ACTIVITY> Please indicate the number of lines in the listing below that include the string "magnifier"; add nothing else.

EXTRACTED RECORDS>
((
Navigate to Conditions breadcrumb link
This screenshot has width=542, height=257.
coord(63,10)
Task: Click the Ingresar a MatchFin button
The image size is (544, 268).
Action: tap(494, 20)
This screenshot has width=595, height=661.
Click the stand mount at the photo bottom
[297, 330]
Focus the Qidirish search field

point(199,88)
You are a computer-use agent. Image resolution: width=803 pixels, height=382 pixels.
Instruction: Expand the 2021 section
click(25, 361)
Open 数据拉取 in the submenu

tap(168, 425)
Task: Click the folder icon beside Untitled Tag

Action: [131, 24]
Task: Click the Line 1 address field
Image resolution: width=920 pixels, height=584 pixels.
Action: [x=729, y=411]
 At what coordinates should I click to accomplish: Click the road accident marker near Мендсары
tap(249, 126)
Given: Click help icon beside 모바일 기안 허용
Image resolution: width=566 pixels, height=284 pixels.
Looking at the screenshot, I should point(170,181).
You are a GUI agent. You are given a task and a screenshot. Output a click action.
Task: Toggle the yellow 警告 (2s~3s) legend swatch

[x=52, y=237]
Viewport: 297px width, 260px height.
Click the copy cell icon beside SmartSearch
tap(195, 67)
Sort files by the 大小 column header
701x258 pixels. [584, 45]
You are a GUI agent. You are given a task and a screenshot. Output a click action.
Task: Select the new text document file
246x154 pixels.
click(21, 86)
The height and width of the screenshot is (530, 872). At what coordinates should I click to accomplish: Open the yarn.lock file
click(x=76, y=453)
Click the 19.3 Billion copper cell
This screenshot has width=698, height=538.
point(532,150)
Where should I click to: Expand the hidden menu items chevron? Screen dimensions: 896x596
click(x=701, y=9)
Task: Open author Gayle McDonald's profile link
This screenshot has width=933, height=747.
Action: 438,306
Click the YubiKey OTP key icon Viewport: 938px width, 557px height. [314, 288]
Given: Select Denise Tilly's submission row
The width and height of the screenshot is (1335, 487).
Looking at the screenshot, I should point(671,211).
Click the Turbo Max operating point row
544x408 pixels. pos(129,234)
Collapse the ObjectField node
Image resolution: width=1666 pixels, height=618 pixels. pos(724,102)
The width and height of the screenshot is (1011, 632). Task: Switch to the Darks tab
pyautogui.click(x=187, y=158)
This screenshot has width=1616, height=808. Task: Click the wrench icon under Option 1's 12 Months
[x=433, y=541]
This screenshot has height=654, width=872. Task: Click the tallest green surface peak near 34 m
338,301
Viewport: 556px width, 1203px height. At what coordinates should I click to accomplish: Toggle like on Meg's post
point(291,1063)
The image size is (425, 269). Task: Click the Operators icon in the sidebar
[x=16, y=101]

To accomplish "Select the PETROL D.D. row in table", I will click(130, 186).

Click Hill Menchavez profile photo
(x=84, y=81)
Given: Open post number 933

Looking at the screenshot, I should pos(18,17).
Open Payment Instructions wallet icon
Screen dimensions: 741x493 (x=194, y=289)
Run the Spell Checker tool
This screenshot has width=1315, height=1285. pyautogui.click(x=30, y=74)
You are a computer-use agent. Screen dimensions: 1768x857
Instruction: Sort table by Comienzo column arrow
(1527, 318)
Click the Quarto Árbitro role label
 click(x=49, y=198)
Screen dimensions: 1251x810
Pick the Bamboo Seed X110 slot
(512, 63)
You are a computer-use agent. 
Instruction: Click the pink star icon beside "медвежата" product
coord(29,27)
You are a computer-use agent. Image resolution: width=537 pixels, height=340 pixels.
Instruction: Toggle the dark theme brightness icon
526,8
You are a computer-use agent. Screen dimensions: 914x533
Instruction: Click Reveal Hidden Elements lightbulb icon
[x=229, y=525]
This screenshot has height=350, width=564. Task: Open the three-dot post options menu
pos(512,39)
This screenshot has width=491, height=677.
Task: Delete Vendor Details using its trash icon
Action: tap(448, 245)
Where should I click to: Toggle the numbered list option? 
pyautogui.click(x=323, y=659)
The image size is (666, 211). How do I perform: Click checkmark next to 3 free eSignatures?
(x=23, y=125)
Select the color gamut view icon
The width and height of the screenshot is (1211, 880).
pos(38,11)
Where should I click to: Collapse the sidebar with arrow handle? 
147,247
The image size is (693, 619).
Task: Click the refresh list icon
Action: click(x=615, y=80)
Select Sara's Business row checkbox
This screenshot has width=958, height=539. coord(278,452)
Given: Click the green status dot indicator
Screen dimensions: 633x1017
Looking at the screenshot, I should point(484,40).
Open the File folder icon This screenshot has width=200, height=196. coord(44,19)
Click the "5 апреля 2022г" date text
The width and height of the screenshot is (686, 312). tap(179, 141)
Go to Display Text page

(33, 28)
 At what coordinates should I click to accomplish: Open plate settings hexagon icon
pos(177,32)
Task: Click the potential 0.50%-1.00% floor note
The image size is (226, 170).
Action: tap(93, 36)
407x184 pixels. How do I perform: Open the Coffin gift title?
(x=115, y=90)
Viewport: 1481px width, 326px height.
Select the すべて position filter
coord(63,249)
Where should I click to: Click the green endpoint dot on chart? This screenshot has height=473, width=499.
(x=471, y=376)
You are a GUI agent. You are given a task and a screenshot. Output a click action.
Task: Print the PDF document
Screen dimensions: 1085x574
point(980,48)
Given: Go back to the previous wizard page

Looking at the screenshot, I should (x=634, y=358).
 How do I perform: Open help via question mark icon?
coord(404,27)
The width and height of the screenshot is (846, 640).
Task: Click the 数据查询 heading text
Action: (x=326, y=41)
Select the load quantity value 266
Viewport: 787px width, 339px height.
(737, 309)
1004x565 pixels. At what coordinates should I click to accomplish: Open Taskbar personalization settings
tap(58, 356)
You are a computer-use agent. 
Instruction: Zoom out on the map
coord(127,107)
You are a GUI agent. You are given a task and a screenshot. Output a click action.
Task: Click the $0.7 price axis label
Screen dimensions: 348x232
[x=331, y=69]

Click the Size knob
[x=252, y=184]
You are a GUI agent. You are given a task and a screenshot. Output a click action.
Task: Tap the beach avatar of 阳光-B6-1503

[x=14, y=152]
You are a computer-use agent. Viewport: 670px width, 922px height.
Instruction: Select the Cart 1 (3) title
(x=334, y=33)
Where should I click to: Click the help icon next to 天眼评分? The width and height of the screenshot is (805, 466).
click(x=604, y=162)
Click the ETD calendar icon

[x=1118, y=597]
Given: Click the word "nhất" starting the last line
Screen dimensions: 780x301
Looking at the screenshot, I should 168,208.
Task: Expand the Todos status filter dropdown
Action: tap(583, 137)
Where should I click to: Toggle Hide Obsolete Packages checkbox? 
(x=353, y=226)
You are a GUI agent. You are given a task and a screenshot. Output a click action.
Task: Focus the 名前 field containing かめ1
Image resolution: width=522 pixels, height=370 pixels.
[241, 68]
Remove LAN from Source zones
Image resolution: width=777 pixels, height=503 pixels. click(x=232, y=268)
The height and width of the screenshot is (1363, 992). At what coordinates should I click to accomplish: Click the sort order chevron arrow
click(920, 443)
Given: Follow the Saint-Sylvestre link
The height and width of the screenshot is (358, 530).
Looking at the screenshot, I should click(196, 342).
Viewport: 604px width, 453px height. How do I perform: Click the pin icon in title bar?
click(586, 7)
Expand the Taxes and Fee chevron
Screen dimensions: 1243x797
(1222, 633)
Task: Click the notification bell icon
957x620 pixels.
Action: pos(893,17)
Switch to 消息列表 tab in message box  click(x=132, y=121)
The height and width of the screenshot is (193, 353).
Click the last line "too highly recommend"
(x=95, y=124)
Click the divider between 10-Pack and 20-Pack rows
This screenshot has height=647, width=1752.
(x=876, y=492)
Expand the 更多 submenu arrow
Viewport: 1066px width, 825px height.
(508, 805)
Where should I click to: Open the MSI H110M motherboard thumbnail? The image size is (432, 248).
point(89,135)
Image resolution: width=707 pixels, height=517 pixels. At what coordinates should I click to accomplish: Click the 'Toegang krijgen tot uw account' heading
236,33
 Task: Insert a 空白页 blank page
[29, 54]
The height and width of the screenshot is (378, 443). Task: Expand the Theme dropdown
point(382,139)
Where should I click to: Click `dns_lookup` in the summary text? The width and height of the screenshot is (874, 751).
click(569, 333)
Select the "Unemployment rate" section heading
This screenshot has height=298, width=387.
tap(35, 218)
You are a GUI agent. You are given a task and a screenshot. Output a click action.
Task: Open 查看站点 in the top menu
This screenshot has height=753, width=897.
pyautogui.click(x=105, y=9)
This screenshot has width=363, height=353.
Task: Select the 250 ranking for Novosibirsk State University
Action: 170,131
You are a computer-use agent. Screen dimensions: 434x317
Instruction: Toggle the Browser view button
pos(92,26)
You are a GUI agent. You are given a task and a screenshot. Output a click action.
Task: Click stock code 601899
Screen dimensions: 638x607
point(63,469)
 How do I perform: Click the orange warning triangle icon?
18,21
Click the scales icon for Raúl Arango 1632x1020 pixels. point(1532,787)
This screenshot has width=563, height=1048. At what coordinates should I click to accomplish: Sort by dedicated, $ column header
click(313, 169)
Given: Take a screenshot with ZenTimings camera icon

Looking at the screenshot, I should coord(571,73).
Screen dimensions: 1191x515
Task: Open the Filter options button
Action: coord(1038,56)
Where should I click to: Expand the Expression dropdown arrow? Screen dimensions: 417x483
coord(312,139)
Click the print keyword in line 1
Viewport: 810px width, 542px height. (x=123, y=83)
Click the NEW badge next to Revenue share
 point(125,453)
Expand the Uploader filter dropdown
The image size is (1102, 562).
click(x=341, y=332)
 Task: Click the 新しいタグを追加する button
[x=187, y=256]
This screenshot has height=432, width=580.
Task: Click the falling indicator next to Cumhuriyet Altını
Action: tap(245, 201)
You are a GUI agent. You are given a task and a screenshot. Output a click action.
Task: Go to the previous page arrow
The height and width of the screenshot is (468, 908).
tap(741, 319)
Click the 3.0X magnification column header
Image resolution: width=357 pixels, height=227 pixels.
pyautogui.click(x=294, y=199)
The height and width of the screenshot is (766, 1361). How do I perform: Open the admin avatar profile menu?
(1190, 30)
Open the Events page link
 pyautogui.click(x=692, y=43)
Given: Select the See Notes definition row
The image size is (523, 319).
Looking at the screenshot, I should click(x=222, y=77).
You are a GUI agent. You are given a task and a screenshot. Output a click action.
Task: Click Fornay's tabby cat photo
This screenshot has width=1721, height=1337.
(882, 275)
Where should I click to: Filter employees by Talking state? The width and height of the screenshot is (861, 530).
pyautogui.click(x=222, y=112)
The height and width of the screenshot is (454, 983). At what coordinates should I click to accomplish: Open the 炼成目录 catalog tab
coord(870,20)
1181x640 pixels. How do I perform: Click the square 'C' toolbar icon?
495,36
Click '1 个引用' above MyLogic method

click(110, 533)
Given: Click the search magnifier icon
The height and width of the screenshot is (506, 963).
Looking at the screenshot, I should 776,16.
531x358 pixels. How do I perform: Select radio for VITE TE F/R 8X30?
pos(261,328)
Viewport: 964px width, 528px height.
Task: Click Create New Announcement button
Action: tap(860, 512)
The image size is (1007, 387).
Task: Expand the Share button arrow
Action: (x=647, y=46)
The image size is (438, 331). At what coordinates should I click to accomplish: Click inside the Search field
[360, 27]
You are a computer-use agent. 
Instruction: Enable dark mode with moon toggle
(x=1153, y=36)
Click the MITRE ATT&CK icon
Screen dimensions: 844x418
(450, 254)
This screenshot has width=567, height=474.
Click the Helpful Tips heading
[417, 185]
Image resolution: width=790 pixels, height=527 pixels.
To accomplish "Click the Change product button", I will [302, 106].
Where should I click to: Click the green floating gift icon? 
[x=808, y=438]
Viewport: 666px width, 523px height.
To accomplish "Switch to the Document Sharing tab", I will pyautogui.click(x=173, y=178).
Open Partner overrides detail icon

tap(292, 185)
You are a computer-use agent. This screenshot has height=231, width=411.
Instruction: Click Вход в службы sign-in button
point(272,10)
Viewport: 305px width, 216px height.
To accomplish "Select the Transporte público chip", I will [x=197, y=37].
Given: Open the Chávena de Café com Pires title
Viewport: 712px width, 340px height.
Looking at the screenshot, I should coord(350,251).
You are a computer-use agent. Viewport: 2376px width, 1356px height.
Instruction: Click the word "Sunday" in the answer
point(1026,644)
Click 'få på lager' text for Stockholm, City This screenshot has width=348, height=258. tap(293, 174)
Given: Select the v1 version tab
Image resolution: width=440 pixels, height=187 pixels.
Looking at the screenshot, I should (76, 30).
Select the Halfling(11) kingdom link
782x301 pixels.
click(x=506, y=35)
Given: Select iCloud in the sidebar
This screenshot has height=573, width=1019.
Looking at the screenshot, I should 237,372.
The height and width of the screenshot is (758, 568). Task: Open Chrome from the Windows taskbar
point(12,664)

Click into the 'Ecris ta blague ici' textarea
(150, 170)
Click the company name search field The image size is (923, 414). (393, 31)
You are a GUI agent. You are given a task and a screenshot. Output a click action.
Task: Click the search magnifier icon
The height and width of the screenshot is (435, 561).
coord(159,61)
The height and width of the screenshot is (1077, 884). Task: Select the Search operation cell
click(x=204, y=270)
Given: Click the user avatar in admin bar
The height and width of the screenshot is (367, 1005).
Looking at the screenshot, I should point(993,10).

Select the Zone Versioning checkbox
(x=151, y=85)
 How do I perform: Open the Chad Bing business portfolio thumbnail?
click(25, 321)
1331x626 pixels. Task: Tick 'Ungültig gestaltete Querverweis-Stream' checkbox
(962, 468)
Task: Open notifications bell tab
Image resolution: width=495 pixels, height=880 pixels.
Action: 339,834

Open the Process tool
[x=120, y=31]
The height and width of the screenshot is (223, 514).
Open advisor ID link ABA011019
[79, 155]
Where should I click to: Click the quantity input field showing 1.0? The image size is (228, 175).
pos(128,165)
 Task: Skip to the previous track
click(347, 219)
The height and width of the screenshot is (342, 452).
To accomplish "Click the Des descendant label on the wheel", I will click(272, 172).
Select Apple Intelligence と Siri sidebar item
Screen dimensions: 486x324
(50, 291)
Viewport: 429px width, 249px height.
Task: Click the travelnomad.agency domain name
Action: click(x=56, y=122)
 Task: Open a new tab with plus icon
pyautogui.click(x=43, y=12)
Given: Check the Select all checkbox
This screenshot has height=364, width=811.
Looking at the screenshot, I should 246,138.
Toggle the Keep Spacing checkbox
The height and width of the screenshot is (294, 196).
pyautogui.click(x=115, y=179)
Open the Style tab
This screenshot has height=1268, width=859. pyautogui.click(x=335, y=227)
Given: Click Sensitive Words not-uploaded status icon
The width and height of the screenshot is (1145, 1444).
))
ANSWER TO THE EXERCISE> 2